_LISTING DO ZADANIA_

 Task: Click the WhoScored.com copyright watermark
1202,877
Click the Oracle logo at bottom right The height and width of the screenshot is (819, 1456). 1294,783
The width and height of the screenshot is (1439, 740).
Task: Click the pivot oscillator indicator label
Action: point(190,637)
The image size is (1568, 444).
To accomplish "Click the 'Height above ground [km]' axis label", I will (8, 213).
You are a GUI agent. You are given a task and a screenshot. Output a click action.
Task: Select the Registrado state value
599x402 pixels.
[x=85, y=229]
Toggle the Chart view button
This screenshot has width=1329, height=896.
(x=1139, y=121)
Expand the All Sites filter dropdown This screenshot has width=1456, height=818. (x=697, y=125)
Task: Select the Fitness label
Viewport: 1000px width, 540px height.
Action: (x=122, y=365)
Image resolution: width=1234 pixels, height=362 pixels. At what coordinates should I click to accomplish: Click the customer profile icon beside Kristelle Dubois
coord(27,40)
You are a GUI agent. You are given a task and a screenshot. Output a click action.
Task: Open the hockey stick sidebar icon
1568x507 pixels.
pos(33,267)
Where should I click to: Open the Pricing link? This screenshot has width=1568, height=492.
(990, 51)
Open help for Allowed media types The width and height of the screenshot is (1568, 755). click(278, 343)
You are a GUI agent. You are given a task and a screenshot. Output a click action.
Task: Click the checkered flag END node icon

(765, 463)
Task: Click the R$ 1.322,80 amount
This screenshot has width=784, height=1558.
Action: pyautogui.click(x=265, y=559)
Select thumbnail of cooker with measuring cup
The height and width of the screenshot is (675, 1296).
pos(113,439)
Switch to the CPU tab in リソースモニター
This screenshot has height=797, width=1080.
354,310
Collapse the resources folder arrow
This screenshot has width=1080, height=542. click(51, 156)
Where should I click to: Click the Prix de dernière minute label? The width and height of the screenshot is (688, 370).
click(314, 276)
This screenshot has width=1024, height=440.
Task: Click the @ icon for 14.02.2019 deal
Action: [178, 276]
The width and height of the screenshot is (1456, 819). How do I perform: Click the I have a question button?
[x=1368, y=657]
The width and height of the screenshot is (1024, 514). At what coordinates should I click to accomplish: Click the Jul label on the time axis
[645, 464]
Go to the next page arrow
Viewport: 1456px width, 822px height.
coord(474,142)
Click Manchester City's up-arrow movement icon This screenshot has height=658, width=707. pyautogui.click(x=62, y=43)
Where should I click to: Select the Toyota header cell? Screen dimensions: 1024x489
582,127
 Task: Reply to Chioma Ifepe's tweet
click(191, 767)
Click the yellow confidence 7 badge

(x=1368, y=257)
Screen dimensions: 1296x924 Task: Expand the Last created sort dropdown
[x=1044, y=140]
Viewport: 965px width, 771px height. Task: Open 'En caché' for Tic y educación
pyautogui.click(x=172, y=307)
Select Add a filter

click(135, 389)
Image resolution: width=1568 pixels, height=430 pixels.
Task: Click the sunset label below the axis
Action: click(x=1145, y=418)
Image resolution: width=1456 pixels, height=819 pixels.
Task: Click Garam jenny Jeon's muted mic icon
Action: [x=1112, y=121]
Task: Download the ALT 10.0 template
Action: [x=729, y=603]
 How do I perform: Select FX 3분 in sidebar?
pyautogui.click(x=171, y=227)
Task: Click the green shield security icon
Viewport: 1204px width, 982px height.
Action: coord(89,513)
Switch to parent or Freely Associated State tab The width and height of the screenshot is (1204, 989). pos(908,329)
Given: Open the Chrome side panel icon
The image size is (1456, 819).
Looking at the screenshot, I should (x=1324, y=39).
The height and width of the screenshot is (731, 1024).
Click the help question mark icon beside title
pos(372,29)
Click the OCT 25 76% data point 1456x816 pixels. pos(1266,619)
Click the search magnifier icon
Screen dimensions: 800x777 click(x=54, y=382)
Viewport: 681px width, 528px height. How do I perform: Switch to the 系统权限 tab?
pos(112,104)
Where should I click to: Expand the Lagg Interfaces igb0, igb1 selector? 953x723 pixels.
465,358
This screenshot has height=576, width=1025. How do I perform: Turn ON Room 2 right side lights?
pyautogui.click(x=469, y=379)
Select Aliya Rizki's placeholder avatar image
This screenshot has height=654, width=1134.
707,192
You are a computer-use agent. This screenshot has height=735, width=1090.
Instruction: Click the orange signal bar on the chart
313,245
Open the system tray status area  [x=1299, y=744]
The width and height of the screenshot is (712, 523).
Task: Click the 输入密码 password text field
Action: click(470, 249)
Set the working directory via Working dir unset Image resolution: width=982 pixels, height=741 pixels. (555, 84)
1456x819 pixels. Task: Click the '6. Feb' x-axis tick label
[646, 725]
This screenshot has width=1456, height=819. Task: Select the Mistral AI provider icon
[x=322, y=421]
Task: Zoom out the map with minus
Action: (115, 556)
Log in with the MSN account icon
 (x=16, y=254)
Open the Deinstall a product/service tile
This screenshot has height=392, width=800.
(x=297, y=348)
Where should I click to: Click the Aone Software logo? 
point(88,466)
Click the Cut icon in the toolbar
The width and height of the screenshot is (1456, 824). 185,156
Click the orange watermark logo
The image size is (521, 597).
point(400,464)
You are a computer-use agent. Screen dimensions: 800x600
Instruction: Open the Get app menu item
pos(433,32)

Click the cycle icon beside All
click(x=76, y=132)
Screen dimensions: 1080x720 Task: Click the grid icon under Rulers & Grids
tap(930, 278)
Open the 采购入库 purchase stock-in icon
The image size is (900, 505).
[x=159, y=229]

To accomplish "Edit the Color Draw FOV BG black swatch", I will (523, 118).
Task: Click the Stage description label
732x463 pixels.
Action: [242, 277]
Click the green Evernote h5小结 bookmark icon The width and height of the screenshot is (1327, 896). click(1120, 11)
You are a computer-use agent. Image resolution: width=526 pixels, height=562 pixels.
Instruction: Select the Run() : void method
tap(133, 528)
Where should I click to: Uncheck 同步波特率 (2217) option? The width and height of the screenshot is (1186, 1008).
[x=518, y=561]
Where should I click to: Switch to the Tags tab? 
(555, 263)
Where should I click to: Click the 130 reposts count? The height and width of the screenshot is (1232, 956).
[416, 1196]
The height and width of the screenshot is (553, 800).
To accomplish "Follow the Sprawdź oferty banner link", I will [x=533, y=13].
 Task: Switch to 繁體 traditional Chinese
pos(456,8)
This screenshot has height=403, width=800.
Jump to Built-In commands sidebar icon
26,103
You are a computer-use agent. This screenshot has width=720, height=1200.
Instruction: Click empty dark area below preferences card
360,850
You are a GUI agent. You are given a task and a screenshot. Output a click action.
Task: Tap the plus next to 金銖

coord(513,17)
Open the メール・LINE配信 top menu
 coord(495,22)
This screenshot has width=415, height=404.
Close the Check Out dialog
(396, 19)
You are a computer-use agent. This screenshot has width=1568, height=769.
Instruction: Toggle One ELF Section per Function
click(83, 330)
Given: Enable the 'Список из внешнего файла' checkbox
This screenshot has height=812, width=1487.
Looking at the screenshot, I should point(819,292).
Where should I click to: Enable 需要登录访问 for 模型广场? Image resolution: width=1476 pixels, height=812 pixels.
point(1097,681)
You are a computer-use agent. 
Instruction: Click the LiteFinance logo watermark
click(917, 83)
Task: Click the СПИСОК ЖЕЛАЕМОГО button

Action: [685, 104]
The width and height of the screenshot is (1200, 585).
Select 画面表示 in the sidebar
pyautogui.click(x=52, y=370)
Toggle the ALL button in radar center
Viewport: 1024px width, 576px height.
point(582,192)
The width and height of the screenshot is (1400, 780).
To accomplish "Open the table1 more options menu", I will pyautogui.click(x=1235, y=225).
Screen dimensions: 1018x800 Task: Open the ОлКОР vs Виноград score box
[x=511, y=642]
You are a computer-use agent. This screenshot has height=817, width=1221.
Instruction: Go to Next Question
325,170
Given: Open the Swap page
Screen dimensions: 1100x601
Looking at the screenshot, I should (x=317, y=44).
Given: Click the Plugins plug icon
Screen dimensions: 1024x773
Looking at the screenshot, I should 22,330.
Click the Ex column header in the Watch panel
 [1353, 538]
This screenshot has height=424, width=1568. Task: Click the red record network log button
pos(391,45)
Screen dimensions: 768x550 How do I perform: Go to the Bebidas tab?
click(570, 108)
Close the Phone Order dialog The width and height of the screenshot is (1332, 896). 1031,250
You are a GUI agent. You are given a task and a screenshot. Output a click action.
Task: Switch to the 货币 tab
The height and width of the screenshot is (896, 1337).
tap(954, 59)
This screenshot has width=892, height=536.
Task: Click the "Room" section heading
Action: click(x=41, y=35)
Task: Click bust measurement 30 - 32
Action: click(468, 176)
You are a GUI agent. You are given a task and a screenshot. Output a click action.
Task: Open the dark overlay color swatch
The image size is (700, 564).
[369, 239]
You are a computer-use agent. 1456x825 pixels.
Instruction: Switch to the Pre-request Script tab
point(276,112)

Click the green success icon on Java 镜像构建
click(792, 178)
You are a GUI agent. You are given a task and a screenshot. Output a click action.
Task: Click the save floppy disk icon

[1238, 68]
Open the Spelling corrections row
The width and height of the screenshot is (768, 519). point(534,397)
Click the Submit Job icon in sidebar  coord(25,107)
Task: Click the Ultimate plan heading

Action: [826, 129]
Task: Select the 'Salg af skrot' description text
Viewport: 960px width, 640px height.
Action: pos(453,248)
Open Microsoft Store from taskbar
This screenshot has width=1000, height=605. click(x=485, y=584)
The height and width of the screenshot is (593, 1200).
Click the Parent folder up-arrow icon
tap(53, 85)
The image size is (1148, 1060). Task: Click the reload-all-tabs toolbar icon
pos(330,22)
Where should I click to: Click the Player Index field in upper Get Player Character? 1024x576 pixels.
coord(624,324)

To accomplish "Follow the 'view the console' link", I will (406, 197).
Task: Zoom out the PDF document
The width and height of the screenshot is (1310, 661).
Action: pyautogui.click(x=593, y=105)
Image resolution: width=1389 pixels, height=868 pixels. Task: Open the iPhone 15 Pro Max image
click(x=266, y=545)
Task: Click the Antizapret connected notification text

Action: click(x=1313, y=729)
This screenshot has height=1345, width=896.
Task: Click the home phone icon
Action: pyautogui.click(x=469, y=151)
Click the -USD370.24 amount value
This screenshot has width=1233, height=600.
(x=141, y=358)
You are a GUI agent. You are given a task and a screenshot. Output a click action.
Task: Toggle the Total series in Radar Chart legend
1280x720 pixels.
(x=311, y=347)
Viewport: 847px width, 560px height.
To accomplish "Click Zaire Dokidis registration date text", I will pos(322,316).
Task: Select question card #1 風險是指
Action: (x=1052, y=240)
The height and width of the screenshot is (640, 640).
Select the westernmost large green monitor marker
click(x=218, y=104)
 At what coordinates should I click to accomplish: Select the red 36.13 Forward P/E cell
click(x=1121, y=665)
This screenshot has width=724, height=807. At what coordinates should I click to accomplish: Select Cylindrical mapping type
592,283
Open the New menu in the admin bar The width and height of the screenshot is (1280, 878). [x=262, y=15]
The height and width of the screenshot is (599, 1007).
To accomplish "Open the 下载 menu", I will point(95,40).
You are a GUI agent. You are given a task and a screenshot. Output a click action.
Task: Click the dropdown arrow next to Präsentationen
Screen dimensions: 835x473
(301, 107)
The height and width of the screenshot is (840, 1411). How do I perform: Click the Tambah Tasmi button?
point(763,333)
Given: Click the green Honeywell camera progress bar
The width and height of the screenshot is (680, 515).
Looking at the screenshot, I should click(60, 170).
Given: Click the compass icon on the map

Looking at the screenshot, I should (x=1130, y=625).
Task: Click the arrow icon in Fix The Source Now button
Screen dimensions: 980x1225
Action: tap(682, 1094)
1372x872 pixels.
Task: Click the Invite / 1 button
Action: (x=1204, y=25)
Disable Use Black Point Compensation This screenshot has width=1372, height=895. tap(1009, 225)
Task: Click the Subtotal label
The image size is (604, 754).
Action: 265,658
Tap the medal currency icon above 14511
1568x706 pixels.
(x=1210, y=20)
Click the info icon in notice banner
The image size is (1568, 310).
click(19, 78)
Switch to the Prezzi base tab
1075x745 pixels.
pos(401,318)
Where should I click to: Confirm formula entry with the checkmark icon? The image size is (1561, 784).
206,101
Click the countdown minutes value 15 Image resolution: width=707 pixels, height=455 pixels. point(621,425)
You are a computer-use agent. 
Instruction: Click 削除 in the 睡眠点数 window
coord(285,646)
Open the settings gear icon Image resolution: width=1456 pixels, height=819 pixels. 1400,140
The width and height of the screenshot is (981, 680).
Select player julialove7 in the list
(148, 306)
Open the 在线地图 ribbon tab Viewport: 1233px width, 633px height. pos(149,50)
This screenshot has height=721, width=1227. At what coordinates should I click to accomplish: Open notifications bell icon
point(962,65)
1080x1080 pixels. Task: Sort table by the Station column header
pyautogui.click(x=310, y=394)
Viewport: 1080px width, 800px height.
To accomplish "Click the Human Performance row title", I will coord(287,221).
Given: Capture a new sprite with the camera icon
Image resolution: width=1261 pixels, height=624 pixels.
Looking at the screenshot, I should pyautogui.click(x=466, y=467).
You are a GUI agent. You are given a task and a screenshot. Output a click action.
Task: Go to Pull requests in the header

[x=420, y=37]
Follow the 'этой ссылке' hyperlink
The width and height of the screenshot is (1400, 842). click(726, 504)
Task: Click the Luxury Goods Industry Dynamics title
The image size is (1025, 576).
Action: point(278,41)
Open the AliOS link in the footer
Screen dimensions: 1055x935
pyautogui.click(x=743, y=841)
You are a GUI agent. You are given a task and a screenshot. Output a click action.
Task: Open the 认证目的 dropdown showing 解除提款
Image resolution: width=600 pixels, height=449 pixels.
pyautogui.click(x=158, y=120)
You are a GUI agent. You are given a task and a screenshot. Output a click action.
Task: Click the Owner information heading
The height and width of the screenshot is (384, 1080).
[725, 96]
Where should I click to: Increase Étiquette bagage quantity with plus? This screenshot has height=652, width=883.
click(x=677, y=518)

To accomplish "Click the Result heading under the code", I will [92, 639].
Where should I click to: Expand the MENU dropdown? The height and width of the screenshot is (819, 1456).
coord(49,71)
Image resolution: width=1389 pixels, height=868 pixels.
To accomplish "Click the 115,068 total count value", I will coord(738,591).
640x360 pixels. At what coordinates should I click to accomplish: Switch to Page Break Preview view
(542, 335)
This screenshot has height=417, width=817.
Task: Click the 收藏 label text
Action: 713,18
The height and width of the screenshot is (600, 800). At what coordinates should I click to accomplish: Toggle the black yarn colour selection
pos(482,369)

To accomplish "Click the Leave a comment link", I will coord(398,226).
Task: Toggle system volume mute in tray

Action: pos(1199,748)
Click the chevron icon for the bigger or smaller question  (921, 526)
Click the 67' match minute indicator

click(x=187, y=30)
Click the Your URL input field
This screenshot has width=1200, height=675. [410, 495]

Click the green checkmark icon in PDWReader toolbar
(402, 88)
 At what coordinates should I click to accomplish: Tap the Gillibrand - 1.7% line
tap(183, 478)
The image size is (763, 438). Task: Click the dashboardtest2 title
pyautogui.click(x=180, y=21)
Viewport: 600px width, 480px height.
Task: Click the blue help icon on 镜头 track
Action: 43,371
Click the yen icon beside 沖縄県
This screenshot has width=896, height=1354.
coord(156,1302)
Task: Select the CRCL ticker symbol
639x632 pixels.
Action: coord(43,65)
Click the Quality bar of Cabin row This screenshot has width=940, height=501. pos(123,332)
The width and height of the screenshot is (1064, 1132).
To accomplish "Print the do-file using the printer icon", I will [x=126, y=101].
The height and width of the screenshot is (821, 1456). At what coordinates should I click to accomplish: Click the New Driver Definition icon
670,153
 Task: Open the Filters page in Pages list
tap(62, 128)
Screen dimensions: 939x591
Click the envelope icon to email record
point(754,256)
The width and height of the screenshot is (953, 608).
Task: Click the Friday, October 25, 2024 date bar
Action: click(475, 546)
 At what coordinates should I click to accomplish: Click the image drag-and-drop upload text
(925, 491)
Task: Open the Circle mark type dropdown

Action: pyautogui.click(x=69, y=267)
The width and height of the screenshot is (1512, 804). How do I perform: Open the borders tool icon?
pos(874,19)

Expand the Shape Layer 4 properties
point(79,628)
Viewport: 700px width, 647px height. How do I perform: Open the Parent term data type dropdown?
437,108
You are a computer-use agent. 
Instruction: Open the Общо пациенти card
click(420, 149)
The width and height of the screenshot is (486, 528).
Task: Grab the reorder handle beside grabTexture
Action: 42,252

_OPIS ZADANIA_
Przepisz dokładnie wszystko od pierwszego wiersza listingu aż do wiersza z "pos(33,267)", razem z tym wierszem.

_ODPOWIEDŹ_
 Task: Click the WhoScored.com copyright watermark
1202,877
Click the Oracle logo at bottom right The height and width of the screenshot is (819, 1456). 1294,783
The width and height of the screenshot is (1439, 740).
Task: Click the pivot oscillator indicator label
Action: point(190,637)
The image size is (1568, 444).
To accomplish "Click the 'Height above ground [km]' axis label", I will (8, 213).
You are a GUI agent. You are given a task and a screenshot. Output a click action.
Task: Select the Registrado state value
599x402 pixels.
[x=85, y=229]
Toggle the Chart view button
This screenshot has width=1329, height=896.
(x=1139, y=121)
Expand the All Sites filter dropdown This screenshot has width=1456, height=818. (x=697, y=125)
Task: Select the Fitness label
Viewport: 1000px width, 540px height.
Action: (x=122, y=365)
Image resolution: width=1234 pixels, height=362 pixels. At what coordinates should I click to accomplish: Click the customer profile icon beside Kristelle Dubois
coord(27,40)
You are a GUI agent. You are given a task and a screenshot. Output a click action.
Task: Open the hockey stick sidebar icon
1568x507 pixels.
pos(33,267)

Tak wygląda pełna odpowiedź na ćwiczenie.